Perşembe, Aralık 11, 2008

the quince




...arabadan inmek için bir bacağımı dışarı çıkartıp bir gece önce boyadığım çizmelerimle yere basıyorum. çizmelerim tertemiz. simsiyah. pırıl pırıl. yerler çamurlu. önemli değil. parasını verip kendi mülkiyetime geçirdiğim eşyalarla aramda hep bir sorun oldu zaten. onlara hakettikleri özeni hiçbir zaman gösteremedim. benim eşyalarım hep vaktinden önce bozuldu, çizildi, kırıldı ve parçalandı. önemli değil.

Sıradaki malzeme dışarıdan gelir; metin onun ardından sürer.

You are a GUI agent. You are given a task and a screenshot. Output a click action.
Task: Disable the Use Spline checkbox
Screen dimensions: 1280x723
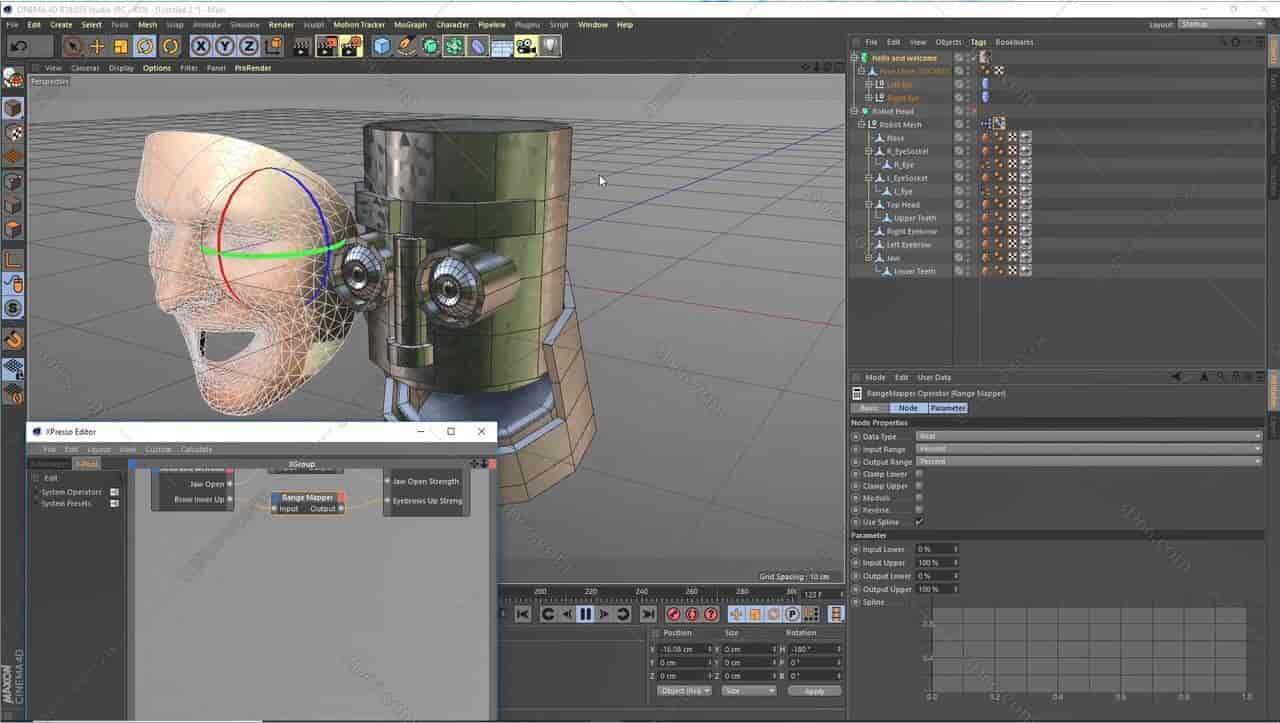[x=919, y=521]
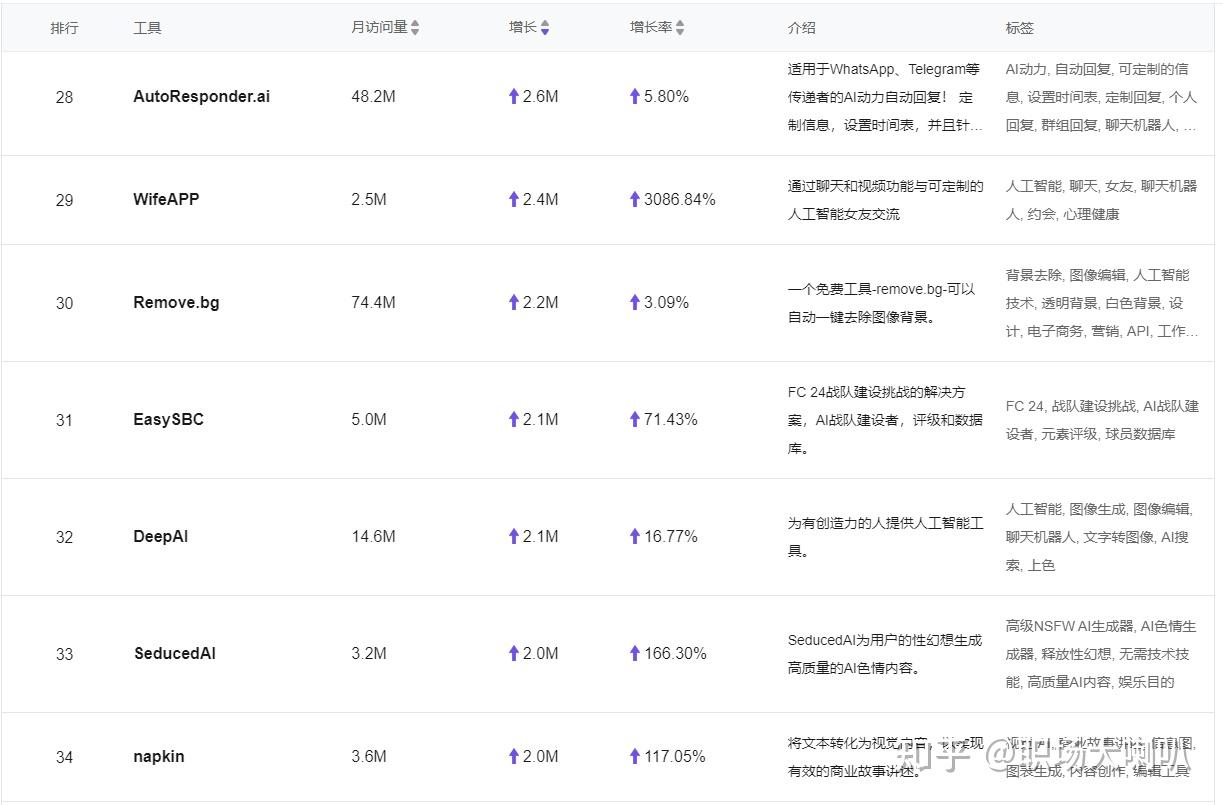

orta yaşlı bir adam, az ilerdeki çeşmede yıkadığı ayvalardan birini elime tutuşturuyor.

- şurasını kuşlar yemiş.

diyor.

- kalanını da ben yerim.

diyorum.

teşekkür edip küçük bir kısmını kuşların yediği en büyük ayvayı alıp kemirmeye başlıyorum. o sırada bir kaç ''klik'' sesi duyuluyor. benim bir kaç fotoğrafımı çekiyor. daha sonra o'nun odasında bilgisayarda o fotoğraflarla oynayacağız. ben o'nun kucağında oturmuş o'na sarılırken; o gözlerimi kocaman yapacak, burnumu küçültecek, saçlarımı kızıla boyayacak ve güleceğiz. her şey geride kalırken dökeceğimiz göz yaşları umrumuzda bile olmayacak. niye olsun ki zaten?






bundan sonra ne zaman ayva görsem, hep o günü hatırlayacağım.